THE PROBLEM => Nothing but the lines from the one containing "Where should I click to: Click" to the end of the data should be copied, exactly, and the pictures stay out.

DATASET RECORDS =>

|---|

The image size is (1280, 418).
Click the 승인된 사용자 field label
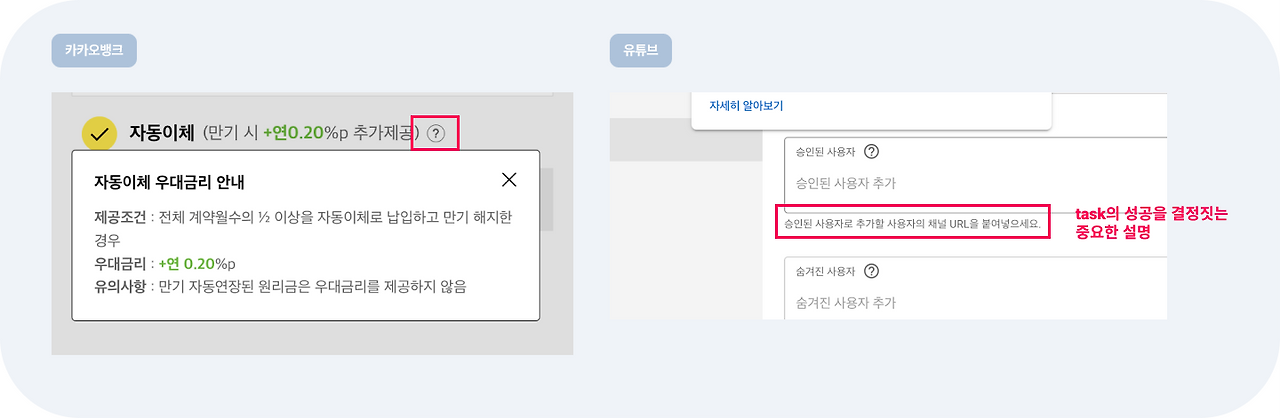(825, 152)
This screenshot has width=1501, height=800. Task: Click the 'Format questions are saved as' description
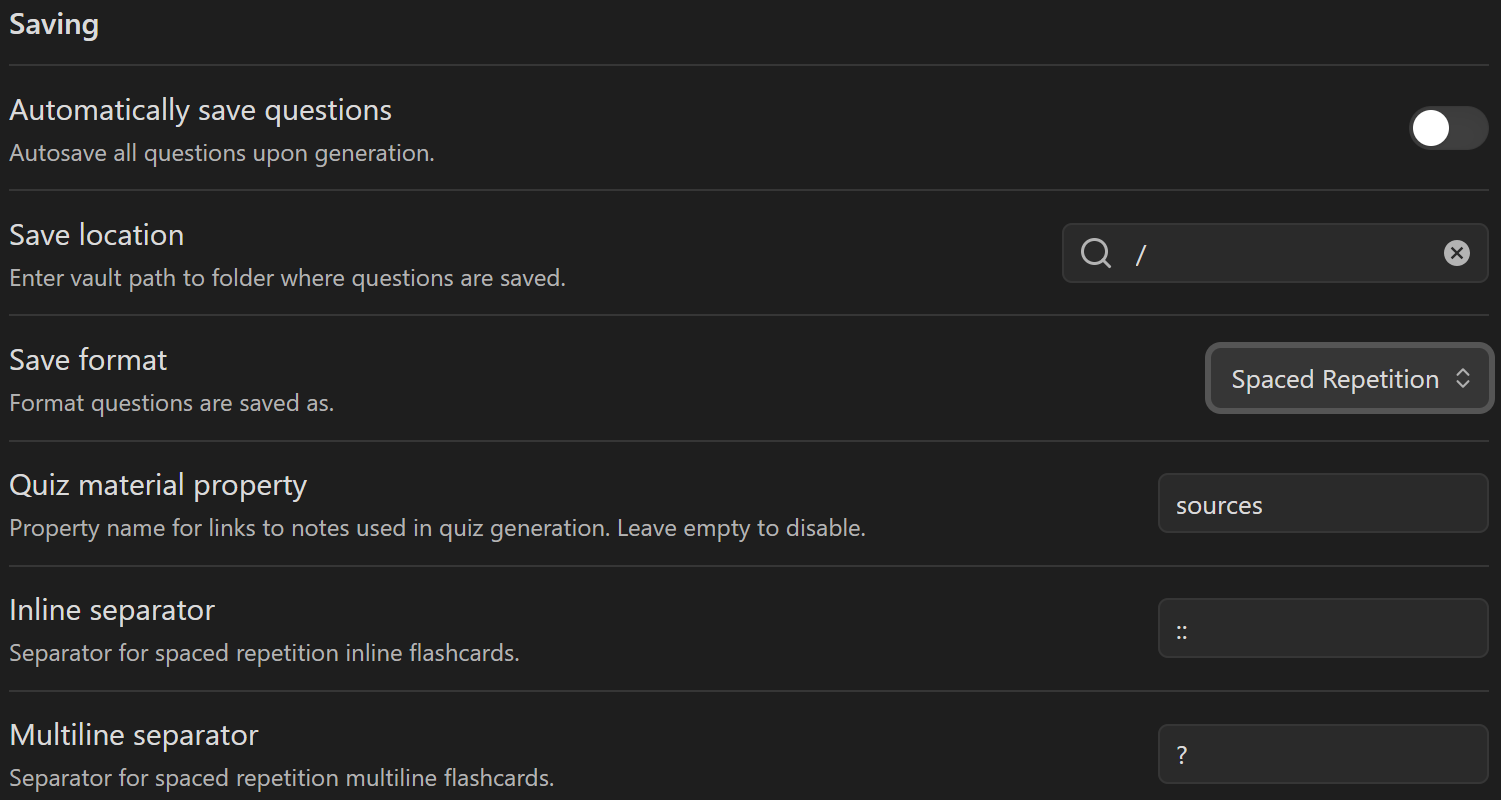coord(171,404)
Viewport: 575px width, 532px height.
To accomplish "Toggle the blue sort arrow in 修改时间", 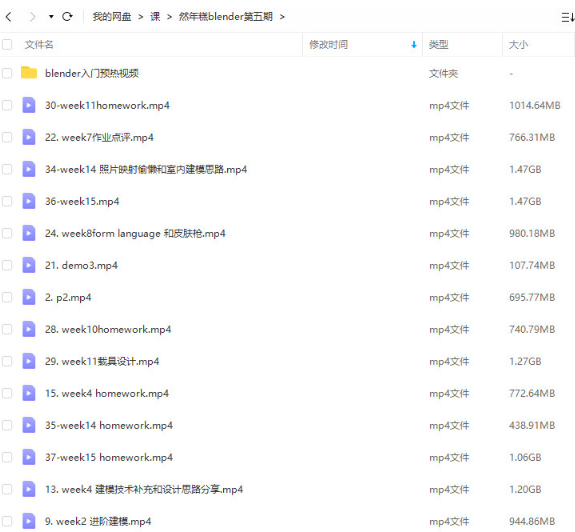I will (414, 45).

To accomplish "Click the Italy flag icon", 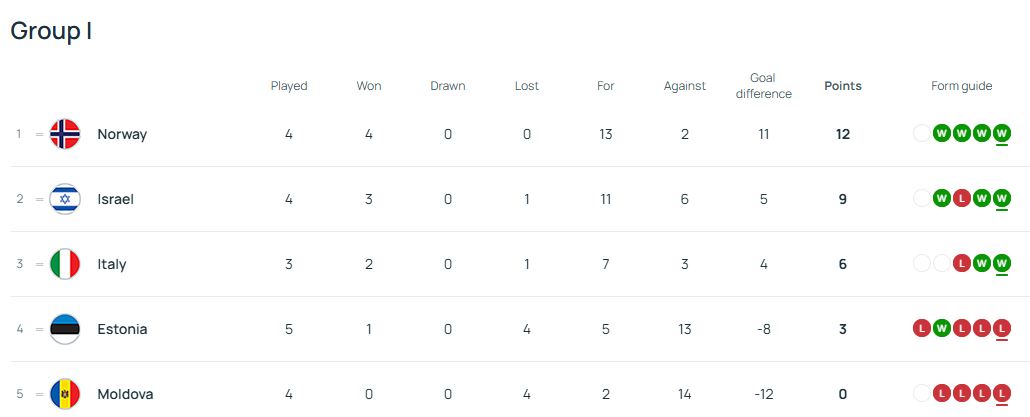I will click(65, 264).
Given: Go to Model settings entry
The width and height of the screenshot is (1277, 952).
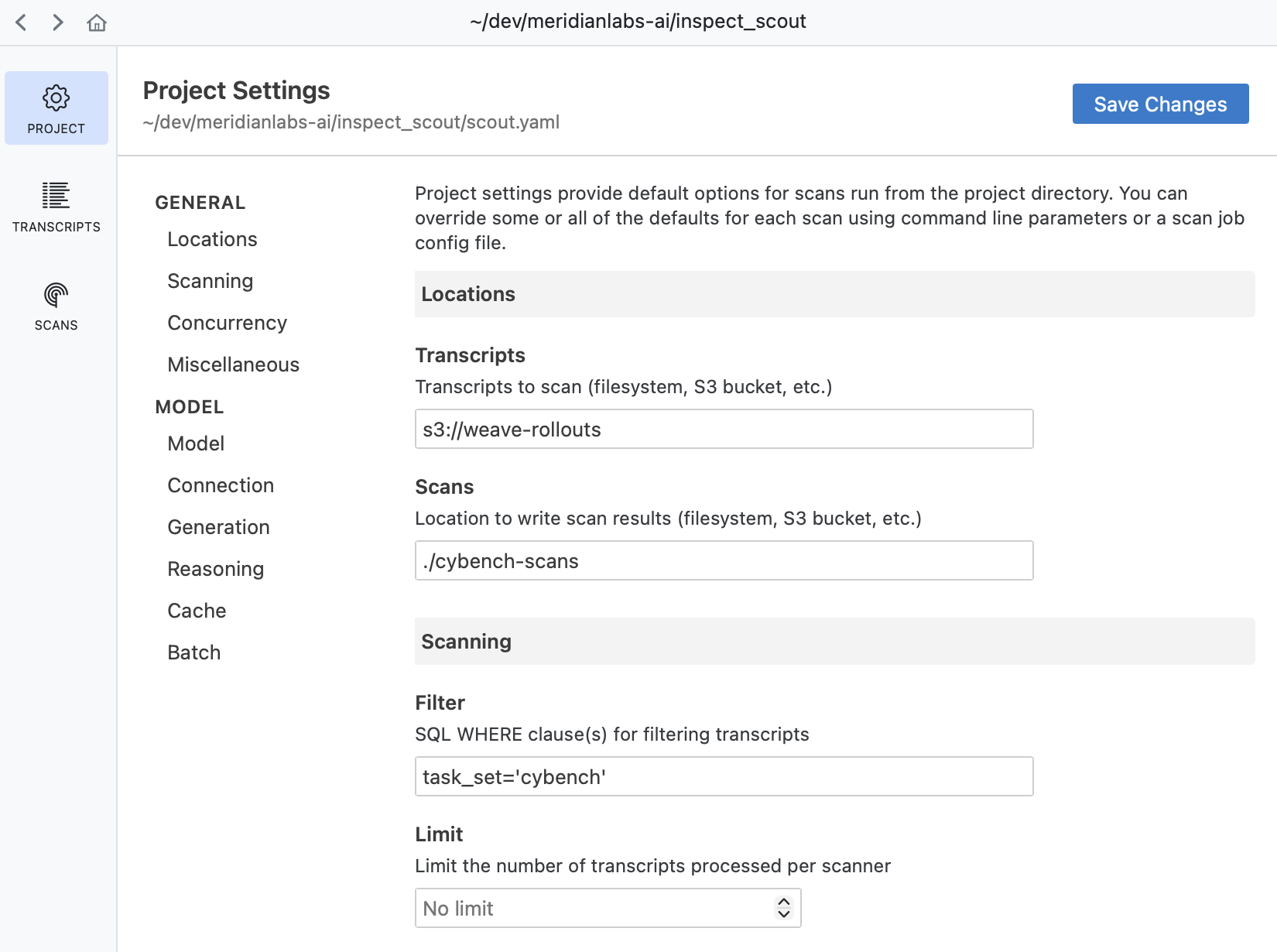Looking at the screenshot, I should [x=196, y=443].
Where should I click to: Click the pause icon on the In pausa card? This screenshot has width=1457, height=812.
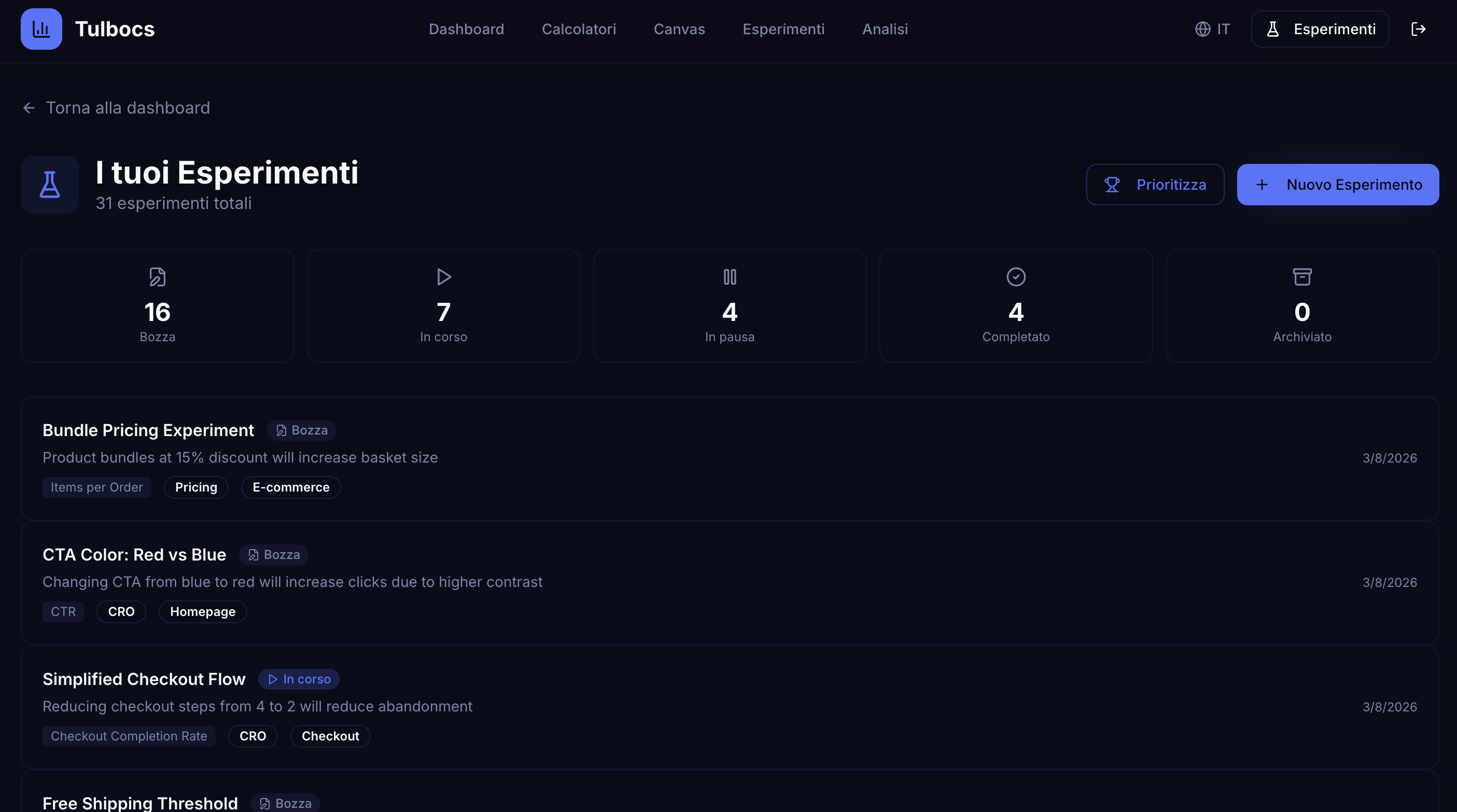730,277
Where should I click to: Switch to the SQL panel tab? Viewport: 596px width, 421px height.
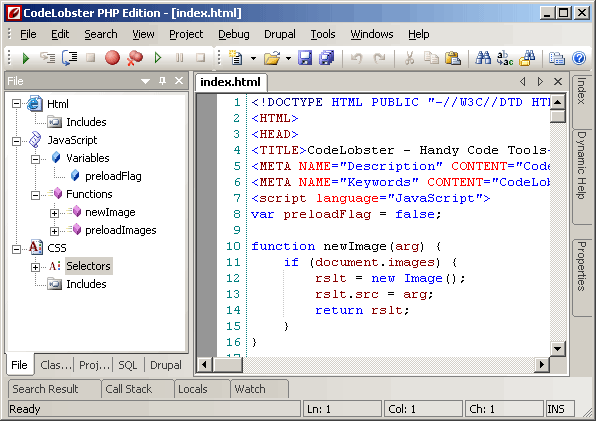[x=127, y=365]
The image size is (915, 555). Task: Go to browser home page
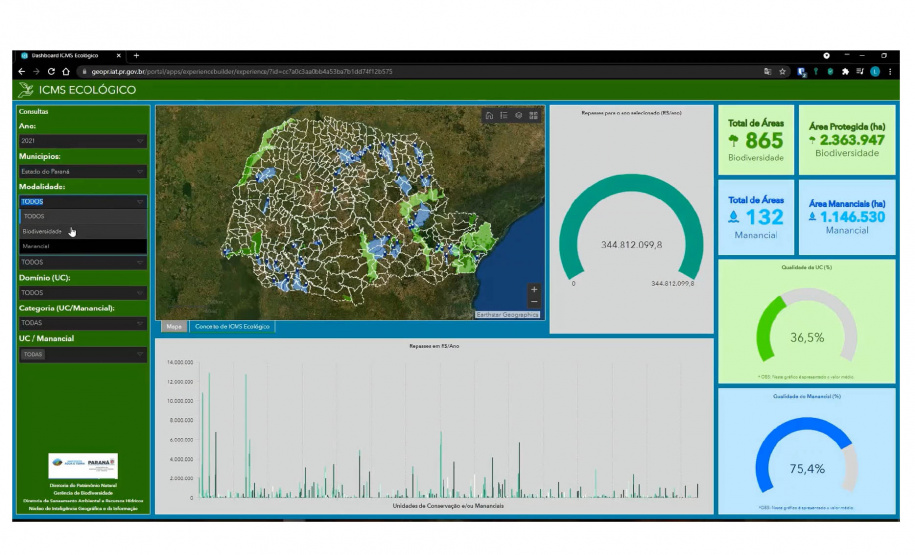click(66, 72)
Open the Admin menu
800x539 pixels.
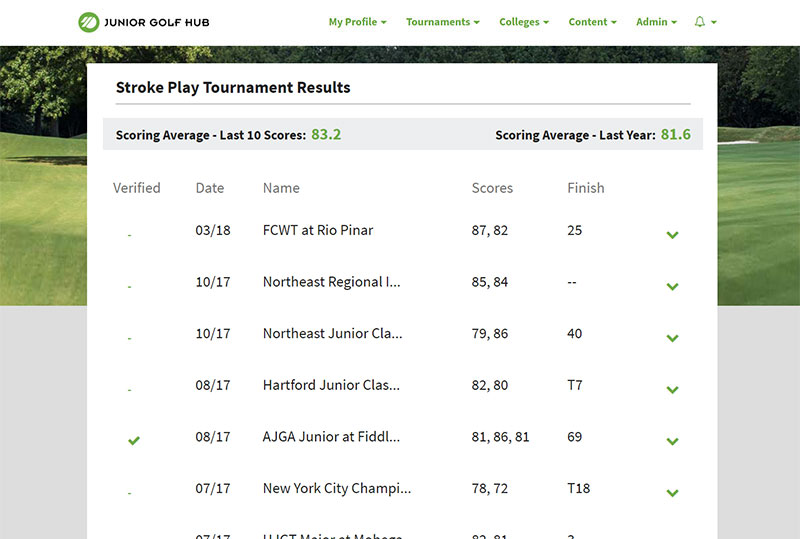[x=656, y=22]
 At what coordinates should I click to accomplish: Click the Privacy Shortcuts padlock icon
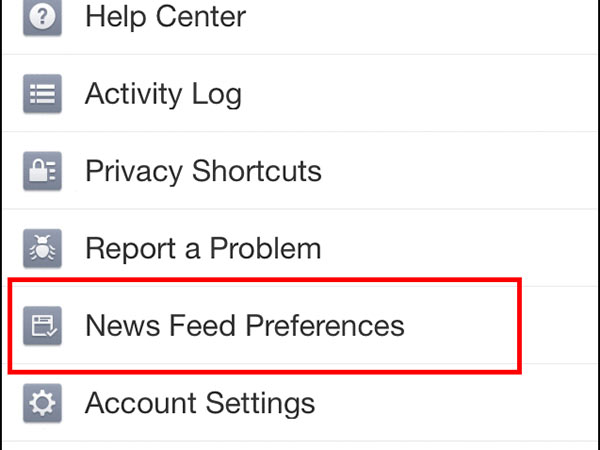pos(42,171)
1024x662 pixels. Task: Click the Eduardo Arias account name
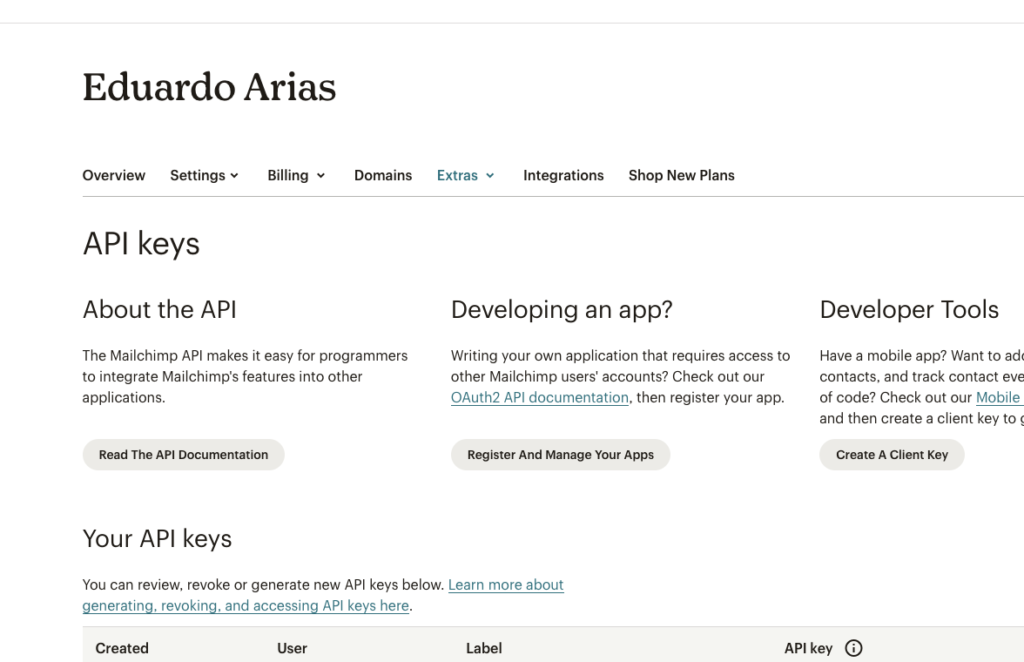tap(209, 87)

|---|

ANSWER =>
Where should I click to: Click the pause icon on the In pausa card? This screenshot has width=1457, height=812.
730,277
Where should I click to: Switch to the SQL panel tab? Viewport: 596px width, 421px height.
[x=127, y=365]
The image size is (915, 555). Task: Go to browser home page
click(66, 72)
Open the Admin menu
800x539 pixels.
[x=656, y=22]
 At what coordinates should I click to accomplish: Click the Privacy Shortcuts padlock icon
pos(42,171)
1024x662 pixels. Task: Click the Eduardo Arias account name
tap(209, 87)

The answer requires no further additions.